At the same time, an explosion of e-commerce in an increasingly digitized (that is, cashless) economy is providing a powerful platform for China’s emerging middle-class consumers. And a transformation from imported to indigenous innovation is central to China’s long-term strategy, both to avoid the “middle-income trap” and to achieve great-power status by 2050, as per President Xi Jinping’s “new era” centenary aspirations.

Consistent with the human pathology of codependency, China’s shifts have become a source of growing discomfort for the US, which can hardly be thrilled with China’s saving pivot. With America’s saving shortfall now worsening in the aftermath of last year’s poorly timed tax cuts, the US will only become more reliant on surplus savers like China to fill the void. Yet China’s move to saving absorption narrows that option.

Moreover, while China’s nascent consumer-led growth dynamic is impressive by most standards, limited market access has constrained US companies from capturing what they judge to be a fair market share of the potential bonanza. And, of course, there is enormous controversy over the innovation shift, which may well lie at the heart of the current tariff war.

Whatever the source, the conflict phase of codependency is now at hand. China is changing, or at least attempting to do so, while America is not. The US remains stuck in the time-worn mindset of a deficit saver with massive multilateral trade deficits and the need to draw freely on global surplus saving to support economic growth.
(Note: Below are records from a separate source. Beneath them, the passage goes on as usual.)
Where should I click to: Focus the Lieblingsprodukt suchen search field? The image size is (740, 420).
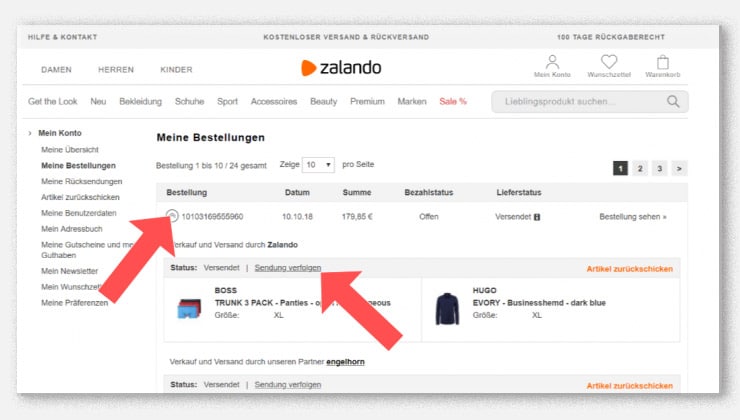pyautogui.click(x=575, y=101)
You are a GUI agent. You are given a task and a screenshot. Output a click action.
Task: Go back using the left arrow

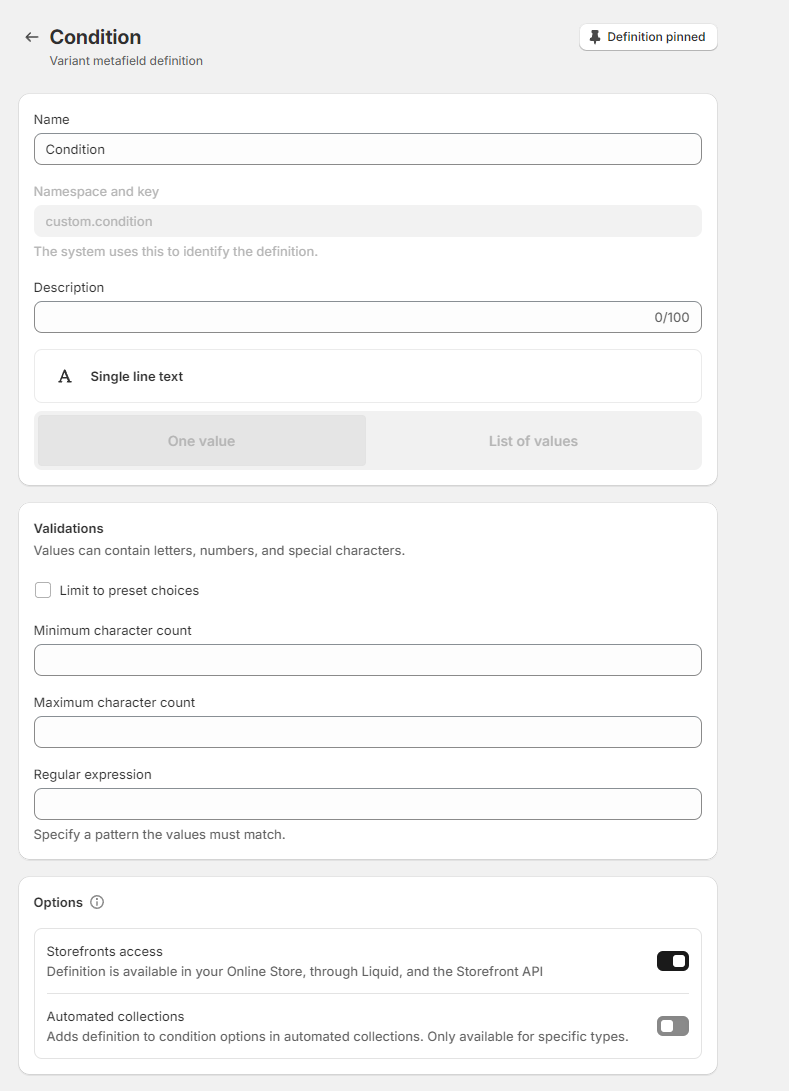pos(32,37)
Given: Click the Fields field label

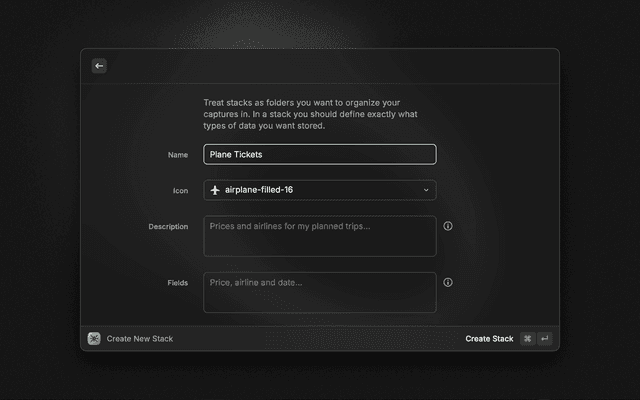Looking at the screenshot, I should 177,283.
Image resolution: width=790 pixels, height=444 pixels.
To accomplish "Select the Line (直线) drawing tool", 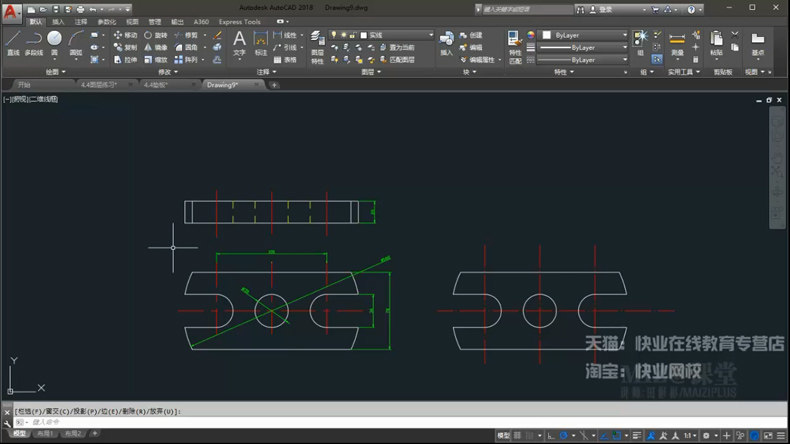I will tap(13, 42).
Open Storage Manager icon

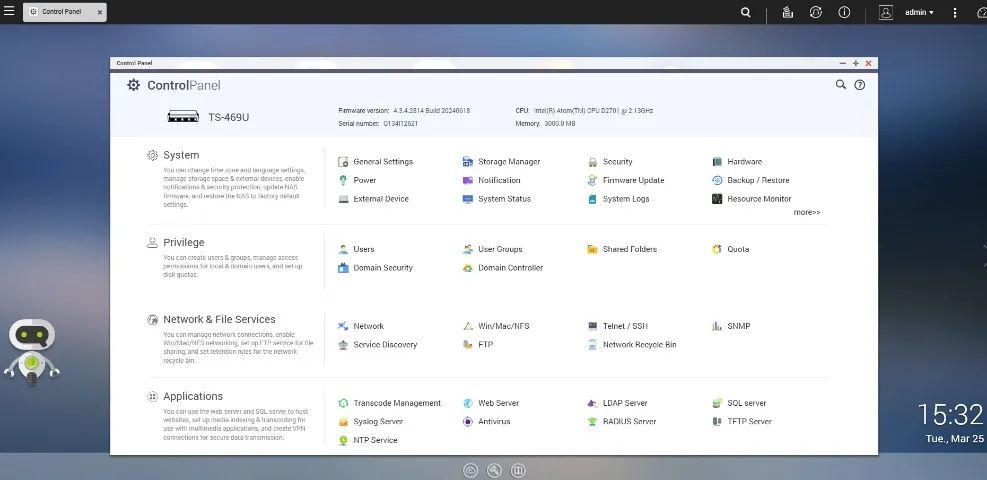468,162
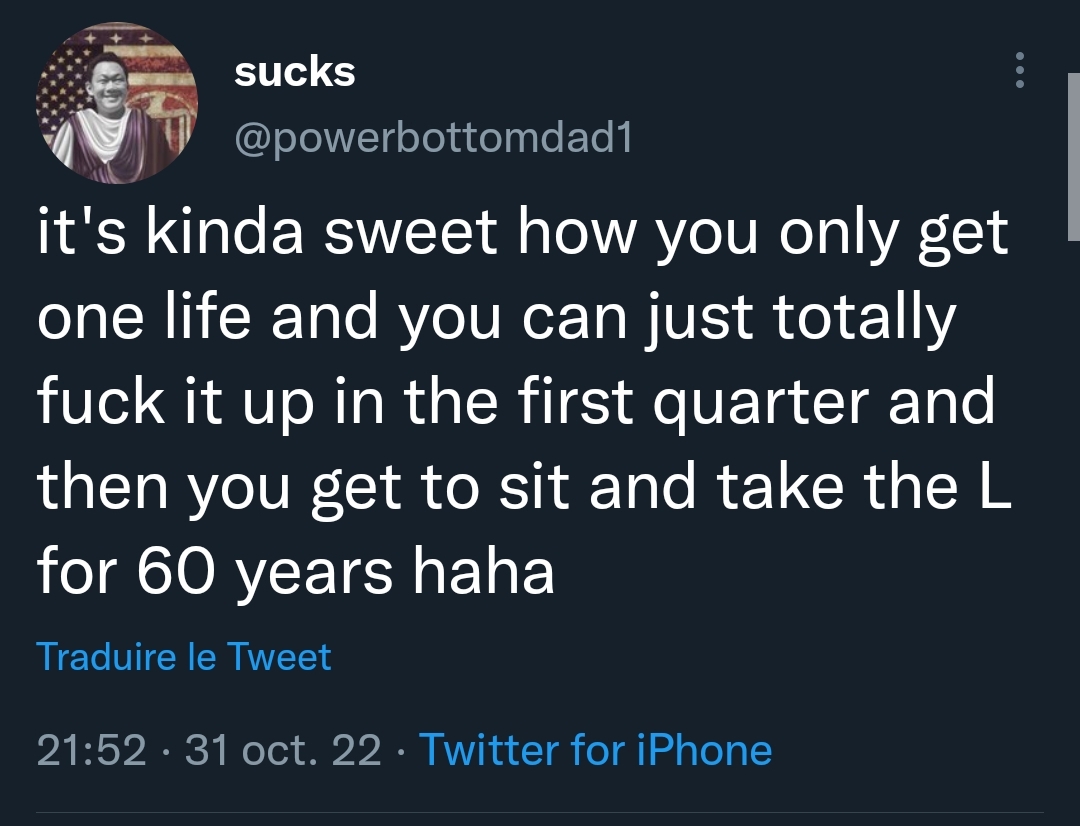
Task: Click the tweet line ending with totally
Action: (497, 317)
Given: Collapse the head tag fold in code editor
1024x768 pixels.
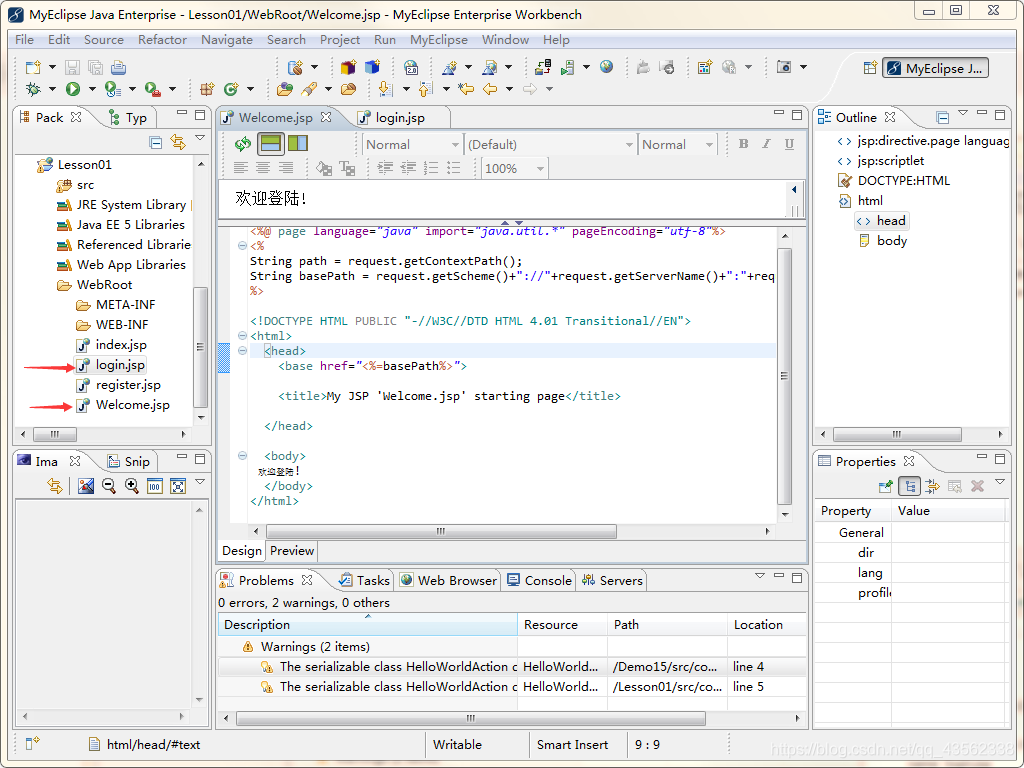Looking at the screenshot, I should pyautogui.click(x=243, y=351).
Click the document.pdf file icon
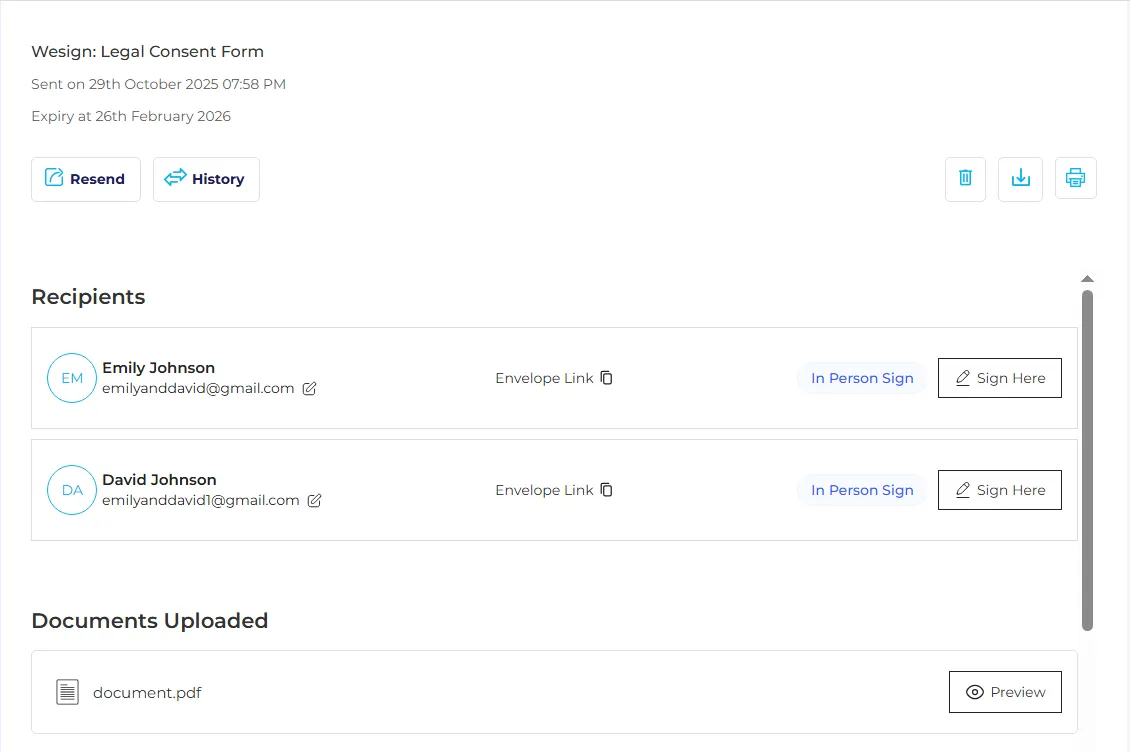This screenshot has width=1130, height=752. pos(67,692)
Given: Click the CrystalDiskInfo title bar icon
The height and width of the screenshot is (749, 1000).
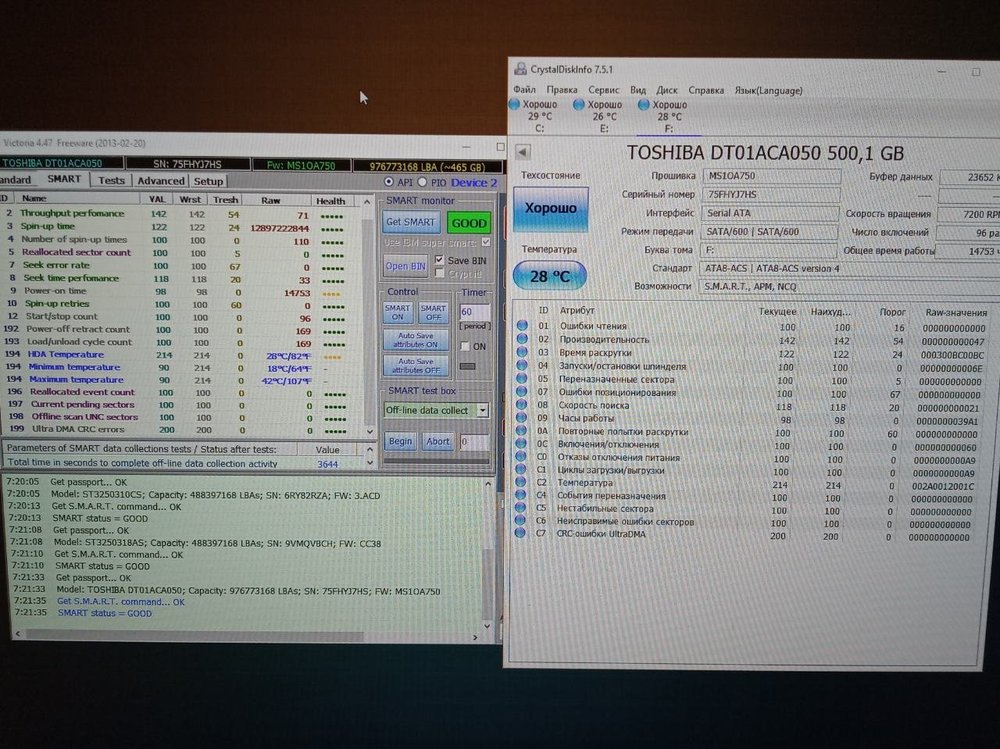Looking at the screenshot, I should (521, 70).
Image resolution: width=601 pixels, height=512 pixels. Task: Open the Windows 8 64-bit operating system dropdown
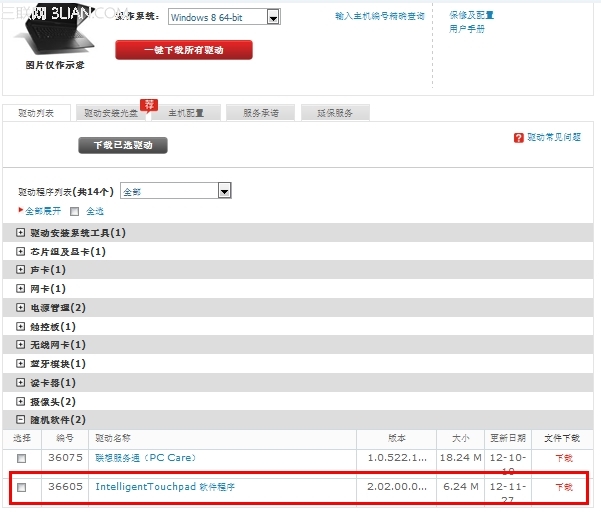(273, 18)
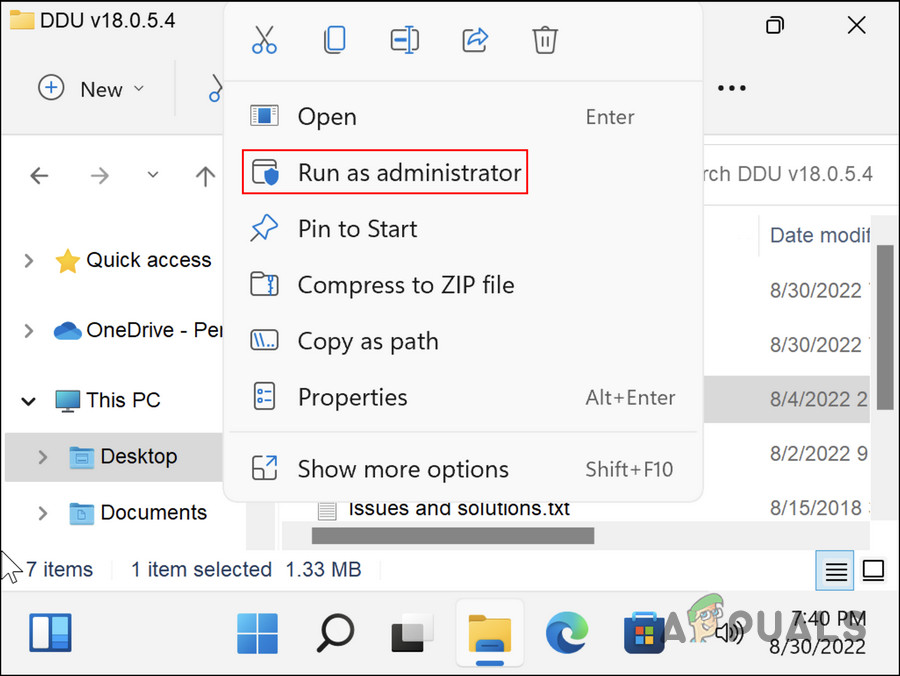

From the perspective of codependency, the US now feels scorned by its once compliant partner and, predictably, is lashing out in response.

Which brings us to the burning question: Will the US-China trade conflict end with a peaceful resolution or an acrimonious divorce? The lessons from human behavior may hold the answer.

Rather than react out of blame, scorn, and distrust, both countries need to focus on rebuilding their own economic strength from within. That will require compromises on both sides – not just on the trade front, but also on the core economic strategies that both nations embrace.

The innovation dilemma is the most contentious issue by far. The conflict phase of codependency frames it as a zero-sum battle: US allegations of Chinese intellectual property theft are portrayed by the Trump administration as nothing less than an existential threat to America’s economic future. Yet, seen as a classic symptom of codependency, those fears are overblown.

Innovation is indeed the lifeblood of any country’s sustained prosperity. But it need not be depicted as a zero-sum battle. China needs to shift from imported to indigenous innovation to avoid the middle-income trap – a key stumbling block for most developing economies. The US needs to refocus on innovation to overcome yet another worrisome productivity slowdown that could lead to a corrosive stagnation.

That may well be the bottom line on the trade conflicts of codependency. The US and China both need innovation-led economies for their own purposes – in codependency terms, for their own personal growth. Transforming a zero-sum conflict of codependency into a positive-sum relationship of mutually beneficial interdependence is the only way to end this economic war before it turns into something far worse.

Stephen S. Roach, former Chairman of Morgan Stanley Asia and the firm's chief economist, is a senior fellow at Yale University's Jackson Institute of Global Affairs and a senior lecturer at Yale's School of Management. He is the author of Unbalanced: The Codependency of America and China.